表3 持續性房顫模型組犬造模前后超聲心動圖資料比較Table 3.The echocardiography data comparison of persistent AF group and before modeling(Mean±SD.n=5)

2 Masson三色染色結果

通過染色后在光鏡下我們可以觀察到:膠原纖維、黏液等呈現出藍色，細胞核呈現出黑藍色，而胞漿、胞質、肌纖維和纖維素等呈現出紅色。假手術組即竇性心律組心房肌主要以紅色的肌纖維為主，并且排列整齊，藍色的膠原纖維分布較少，分布在血管周圍，見圖1。持續性房顫模型組心房肌，心肌纖維間隙增寬，并且排列紊亂，相互交織，藍色的膠原纖維顯著增多，見圖2。分別計算假手術組及持續性房顫模型組犬左心房心肌中膠原容積分數，發現持續性房顫模型組心房肌中的膠原容積分數明顯高于假手術組，見表4。

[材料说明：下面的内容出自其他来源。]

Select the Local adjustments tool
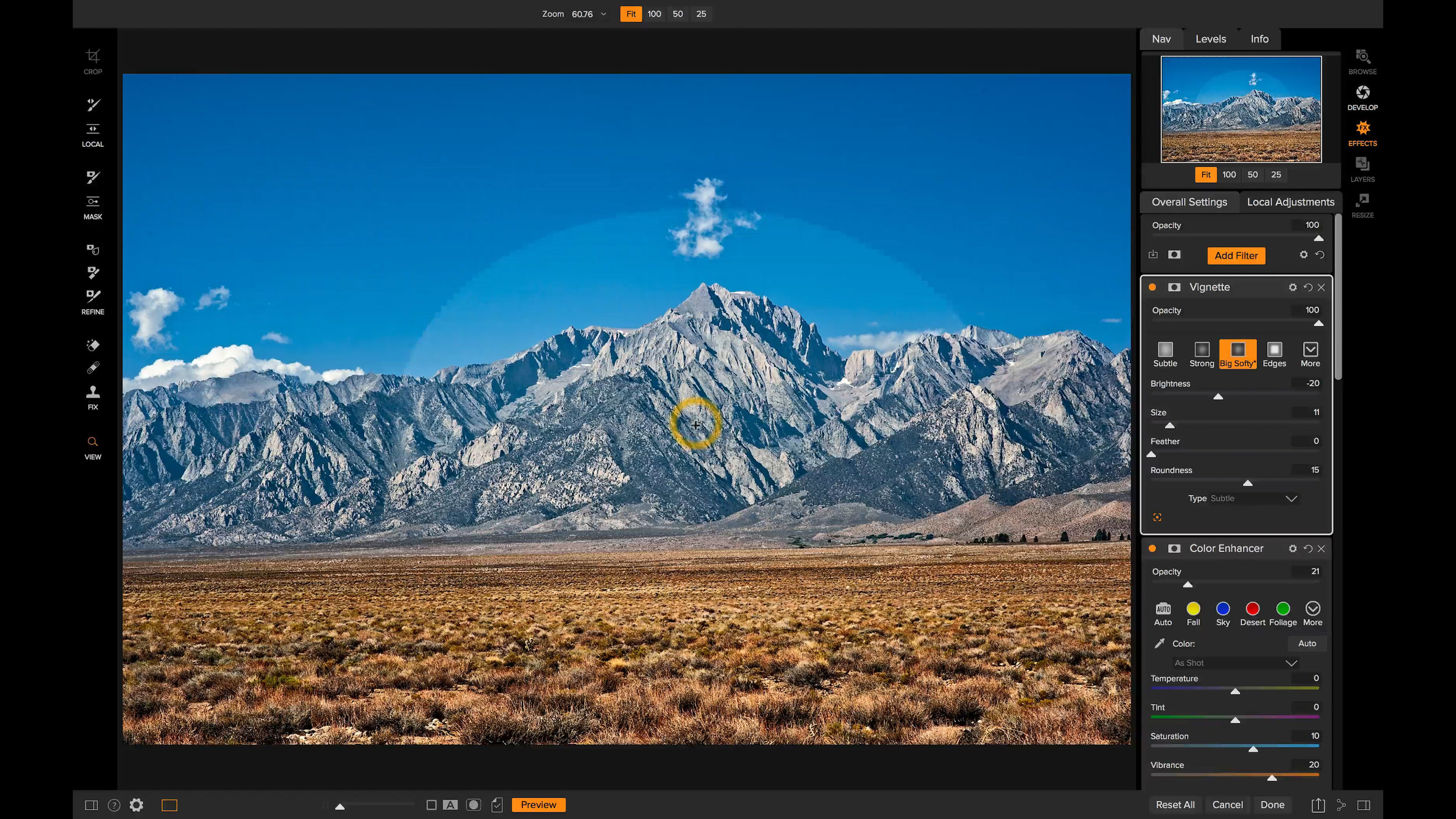This screenshot has width=1456, height=819. 1290,201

表4 假手術組和持續性房顫模型組CVF比較Table 4.The comparison of CVF between control group and persistent atrial fibrillation model group(Mean±SD.n=5)

Figure 1.Masson staining of atrium section in control group(×200).圖1 假手術組Masson染色

Figure 2.Masson staining of atrium section in persistent atrial fibrillation model group(×200).圖2 持續性房顫模型組Masson染色

3m iRNAs的表達

假手術組與持續性房顫模型組心房肌中2種miRNAs表達含量見表5。與假手術組相比，持續性房顫模型組心房肌組織中microRNA-29a及microRNA-133a表達水平明顯下降。

表5 2組犬左心房肌組織中miR-133a和miR-29a表達量的比較Table 5.The comparison of expression of miR-133a and miR-29a in left atrium muscle organization between control group and persistent atrial fibrillation model group(Mean±SD.n=5)

討 論

大量研究表明，心房結構重構在房顫的發生及維持過程中起重要作用。心房電重構在持續性房顫復律后短時間內并非完全消失，由于結構重構持續存在［7-8］，這時房顫有可能再度發生。因此，心房電重構在房顫最初階段起部分作用，后期則是心房結構重構起作用［9］。心房的結構重構表現為心房肌細胞結構變化，如心房擴大、心房肌間質的纖維化。并且有研究表明心房容積的大小與房顫的穩定性顯著正相關，心房擴大后使得房顫復律后更易復發。該實驗發現持續性房顫模型組犬在成模后與造模前相比，左右心房內徑有增大趨勢，射血分數降低，但差異不具有統計學意義。造模后射血分數降低可能是房顫時心房擴大導致心房主動收縮功能喪失，心房射血量降低，從而導致心室充盈量減少，同時房顫時心室率增快，心律絕對不規則，舒張期縮短，左室充盈量受限，因此射血分數下降。另外，房顫的持續時間越長，心房擴大越明顯，但因造模時間較短，房顫持續時間較短，心房內徑呈增大趨勢，但增大的幅度無統計學意義。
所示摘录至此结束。